Data from: Diversification of R2R3-MYB transcription factors in the tomato family Solanaceae
Gates, Daniel J. et al. (2016), Data from: Diversification of R2R3-MYB transcription factors in the tomato family Solanaceae, Dryad, Dataset, https://doi.org/10.5061/dryad.d63t5
MYB transcription factors play an important role in regulating key plant developmental processes involving defense, cell shape, pigmentation, and root formation. Within this gene family, sequences containing an R2R3 MYB domain are the most abundant type and exhibit a wide diversity of functions. In this study, we identify 559 R2R3 MYB genes using whole genome data from four species of Solanaceae and reconstruct their evolutionary relationships.
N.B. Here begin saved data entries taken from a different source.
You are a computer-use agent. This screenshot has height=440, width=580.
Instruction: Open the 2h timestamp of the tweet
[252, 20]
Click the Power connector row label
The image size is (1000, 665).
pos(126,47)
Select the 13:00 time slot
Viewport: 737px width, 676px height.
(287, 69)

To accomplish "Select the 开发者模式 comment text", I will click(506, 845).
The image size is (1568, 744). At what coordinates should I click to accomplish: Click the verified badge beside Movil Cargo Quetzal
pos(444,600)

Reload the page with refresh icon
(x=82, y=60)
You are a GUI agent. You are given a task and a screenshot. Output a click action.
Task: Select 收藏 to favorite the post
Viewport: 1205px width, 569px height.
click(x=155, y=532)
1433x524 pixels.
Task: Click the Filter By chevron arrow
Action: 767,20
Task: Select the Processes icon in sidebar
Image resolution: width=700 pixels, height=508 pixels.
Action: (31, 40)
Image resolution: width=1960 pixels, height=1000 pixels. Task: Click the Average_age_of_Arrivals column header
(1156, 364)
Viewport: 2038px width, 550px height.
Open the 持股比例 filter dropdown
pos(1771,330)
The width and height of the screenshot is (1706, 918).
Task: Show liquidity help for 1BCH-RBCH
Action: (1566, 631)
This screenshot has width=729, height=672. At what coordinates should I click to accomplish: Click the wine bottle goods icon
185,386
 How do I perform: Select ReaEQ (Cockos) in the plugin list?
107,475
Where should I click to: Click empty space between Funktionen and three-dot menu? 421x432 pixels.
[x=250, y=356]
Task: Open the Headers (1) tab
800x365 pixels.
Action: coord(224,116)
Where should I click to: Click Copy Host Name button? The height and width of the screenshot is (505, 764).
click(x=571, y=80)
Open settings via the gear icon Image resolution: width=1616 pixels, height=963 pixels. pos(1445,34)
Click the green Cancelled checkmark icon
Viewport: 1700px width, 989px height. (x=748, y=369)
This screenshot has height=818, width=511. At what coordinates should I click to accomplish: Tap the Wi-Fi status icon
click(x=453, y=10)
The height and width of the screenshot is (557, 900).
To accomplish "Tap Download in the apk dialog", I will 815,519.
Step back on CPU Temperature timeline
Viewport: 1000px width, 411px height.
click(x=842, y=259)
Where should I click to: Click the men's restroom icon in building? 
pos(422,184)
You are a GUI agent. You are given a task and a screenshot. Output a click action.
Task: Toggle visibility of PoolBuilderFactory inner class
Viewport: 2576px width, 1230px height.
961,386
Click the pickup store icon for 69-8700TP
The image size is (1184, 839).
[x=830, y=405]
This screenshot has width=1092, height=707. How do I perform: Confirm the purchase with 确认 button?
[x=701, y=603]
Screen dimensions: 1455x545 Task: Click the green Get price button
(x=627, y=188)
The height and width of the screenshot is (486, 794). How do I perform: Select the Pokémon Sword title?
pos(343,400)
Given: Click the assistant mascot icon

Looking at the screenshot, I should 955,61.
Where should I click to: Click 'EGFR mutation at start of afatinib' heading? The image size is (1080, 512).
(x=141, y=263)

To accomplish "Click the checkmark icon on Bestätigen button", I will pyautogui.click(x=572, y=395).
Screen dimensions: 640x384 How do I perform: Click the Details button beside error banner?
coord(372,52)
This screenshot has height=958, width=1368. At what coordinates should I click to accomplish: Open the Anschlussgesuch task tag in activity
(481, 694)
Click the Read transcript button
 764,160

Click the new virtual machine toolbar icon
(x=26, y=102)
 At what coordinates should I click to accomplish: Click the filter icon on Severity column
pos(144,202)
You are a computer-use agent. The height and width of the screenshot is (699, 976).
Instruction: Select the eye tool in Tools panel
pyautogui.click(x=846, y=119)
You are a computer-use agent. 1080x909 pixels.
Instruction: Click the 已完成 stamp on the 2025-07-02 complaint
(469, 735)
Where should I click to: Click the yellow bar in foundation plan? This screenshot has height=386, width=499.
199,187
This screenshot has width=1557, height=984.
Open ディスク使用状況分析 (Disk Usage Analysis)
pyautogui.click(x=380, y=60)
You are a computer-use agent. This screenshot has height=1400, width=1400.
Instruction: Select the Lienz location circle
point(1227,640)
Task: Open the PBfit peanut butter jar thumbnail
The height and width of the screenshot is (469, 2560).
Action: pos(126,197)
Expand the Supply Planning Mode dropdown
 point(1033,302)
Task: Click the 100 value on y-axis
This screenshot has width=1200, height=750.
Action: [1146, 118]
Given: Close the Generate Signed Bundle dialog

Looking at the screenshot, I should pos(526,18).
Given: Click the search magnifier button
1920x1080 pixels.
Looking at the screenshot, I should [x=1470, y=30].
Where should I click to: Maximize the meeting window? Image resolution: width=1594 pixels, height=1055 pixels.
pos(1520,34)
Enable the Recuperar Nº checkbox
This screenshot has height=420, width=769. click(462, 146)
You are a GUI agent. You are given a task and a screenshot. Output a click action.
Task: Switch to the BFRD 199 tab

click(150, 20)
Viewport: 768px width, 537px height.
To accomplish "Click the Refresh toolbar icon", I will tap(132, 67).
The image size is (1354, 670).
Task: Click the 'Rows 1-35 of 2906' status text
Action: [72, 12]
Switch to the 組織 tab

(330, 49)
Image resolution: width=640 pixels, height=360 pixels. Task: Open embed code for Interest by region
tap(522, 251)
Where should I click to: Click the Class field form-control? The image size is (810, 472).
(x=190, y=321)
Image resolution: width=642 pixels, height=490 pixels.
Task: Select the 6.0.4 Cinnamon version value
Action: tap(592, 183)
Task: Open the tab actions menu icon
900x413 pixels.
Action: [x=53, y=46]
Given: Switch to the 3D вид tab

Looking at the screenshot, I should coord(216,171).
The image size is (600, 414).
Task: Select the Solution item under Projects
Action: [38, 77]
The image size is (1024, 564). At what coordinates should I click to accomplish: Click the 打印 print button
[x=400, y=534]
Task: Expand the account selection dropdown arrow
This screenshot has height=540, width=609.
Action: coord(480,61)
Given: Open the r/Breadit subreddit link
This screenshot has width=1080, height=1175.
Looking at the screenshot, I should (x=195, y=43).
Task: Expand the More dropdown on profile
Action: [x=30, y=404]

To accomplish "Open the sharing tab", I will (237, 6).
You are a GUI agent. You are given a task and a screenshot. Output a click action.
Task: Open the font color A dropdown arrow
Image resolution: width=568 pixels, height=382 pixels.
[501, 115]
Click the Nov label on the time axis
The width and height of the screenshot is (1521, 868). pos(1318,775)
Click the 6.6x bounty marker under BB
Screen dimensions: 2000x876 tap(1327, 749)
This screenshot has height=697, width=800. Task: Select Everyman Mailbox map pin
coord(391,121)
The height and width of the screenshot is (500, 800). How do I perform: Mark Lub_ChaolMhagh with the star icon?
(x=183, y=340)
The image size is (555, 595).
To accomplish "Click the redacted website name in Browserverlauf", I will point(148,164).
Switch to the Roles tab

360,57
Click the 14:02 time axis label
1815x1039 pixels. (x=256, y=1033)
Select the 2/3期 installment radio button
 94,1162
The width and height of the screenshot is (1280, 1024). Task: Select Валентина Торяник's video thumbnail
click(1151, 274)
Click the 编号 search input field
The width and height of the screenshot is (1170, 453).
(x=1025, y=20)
We compare the Solanaceae R2R3 MYBs to the well-characterized Arabidopsis thaliana sequences to estimate functional diversity and to identify gains and losses of MYB clades in the Solanaceae. We identify numerous R2R3 MYBs that do not appear closely related to Arabidopsis MYBs, and thus may represent clades of genes that have been lost along the Arabidopsis lineage or gained after the divergence of Rosid and Asterid lineages. Despite differences in the distribution of R2R3 MYBs across functional subgroups and species, the overall size of the R2R3 subfamily has changed relatively little over the roughly 50 million-year history of Solanaceae. We added our information regarding R2R3 MYBs in Solanaceae to other data and performed a meta-analysis to trace the evolution of subfamily size across land plants. The results reveal many shifts in the number of R2R3 genes, including a 54 % increase along the angiosperm stem lineage. The variation in R2R3 subfamily size across land plants is weakly positively correlated with genome size and strongly positively correlated with total number of genes. The retention of such a large number of R2R3 copies over long evolutionary time periods suggests that they have acquired new functions and been maintained by selection. Discovering the nature of this functional diversity will require integrating forward and reverse genetic approaches on an -omics scale.